Newsroom

News and Analysis

Tuesday, Jan. 7, 2014 6:10 p.m.

LGBT homeless youth bill gains momentum in D.C. Council

by admin

This post was written by Hatchet reporter Laura Porter.

The D.C. Council unanimously supported strengthening protections for homeless lesbian, gay, bisexual and transgender youth in a bill’s first reading Tuesday.

The bill, co-introduced by Council member and GW Law School professor Mary Cheh, would require all homeless youth shelters in D.C. to provide beds specifically for LGBT youth, and put more money into services.

Devin Ward, Cheh’s spokesman, said the bill will help young residents “bounce back” from homelessness by requiring shelters to engage with the LGBTQ community.

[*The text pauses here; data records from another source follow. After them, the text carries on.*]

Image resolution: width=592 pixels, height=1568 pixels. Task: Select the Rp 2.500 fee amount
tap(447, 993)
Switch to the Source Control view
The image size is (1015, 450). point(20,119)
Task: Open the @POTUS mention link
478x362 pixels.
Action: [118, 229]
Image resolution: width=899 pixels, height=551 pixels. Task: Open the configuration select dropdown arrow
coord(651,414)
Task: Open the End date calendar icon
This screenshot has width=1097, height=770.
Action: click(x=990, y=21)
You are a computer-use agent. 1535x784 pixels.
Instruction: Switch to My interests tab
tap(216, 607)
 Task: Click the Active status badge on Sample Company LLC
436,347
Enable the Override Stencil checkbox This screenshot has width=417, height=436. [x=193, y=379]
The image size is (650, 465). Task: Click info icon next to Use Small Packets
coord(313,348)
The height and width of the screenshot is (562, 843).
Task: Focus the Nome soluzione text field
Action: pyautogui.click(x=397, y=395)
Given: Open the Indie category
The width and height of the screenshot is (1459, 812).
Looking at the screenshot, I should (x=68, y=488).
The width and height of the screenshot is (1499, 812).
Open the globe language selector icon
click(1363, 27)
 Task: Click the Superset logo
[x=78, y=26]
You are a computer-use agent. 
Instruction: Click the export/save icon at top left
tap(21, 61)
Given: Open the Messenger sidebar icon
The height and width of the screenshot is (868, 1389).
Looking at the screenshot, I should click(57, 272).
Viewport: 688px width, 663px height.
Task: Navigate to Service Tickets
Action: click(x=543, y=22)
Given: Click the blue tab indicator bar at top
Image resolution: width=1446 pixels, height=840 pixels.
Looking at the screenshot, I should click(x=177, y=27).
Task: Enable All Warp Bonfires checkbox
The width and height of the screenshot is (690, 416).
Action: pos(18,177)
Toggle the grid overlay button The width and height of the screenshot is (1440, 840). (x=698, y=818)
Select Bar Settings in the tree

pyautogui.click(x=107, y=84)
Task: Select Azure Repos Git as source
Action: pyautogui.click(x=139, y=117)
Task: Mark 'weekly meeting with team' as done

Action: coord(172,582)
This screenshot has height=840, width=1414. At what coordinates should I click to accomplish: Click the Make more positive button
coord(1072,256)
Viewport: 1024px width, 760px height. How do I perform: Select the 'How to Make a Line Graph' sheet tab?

The bill would mandate a census count every five years to determine the number of the city’s homeless LGBT youth.

“Currently we don’t know how many homeless LGBTQ youth are in the District,” Ward said, “which is one of the reasons why this bill is so important.”

The District now has one housing program dedicated to solely that population. The Wanda Alston House, located in Northeast D.C., provides services and housing for LGBT homeless youth ages 16 to 24.

A 2009 report by the National Coalition for the Homeless found that LGBT youth make up about 20 percent of young people who are homeless in the U.S. They can face harsh conditions because of their sexuality and are about 7 times more likely than heterosexual youth to be victims of sexual violence.

A second vote on the bill will be held in February, and would then be up for a signature from Mayor Vincent Gray.

  • Pingback: LGBT homeless youth bill gains momentum in D.C. Council – Newsroom | JerBear's Queer World News, Views & More From The City Different – Santa Fe, NM

  • Originality

    You all should focus more on stories directly related to GW. This is the kind of thing anybody can read about in one of the local DC newspapers. There’s no original reporting here. Sure it’s important and all, but this is a school paper. I think we would all appreciate seeing something more relevant to the school in one of the top spots on the website.

  • Alum

    Why didn’t you guys cover a Supreme Court Justice speaking at GW instead? You could have asked her what she thought about Title IX causing discrimination against men in college judicial systems, with GW being an extreme example. You could have made news rather than copying other newspapers or administrators’ press releases like usual.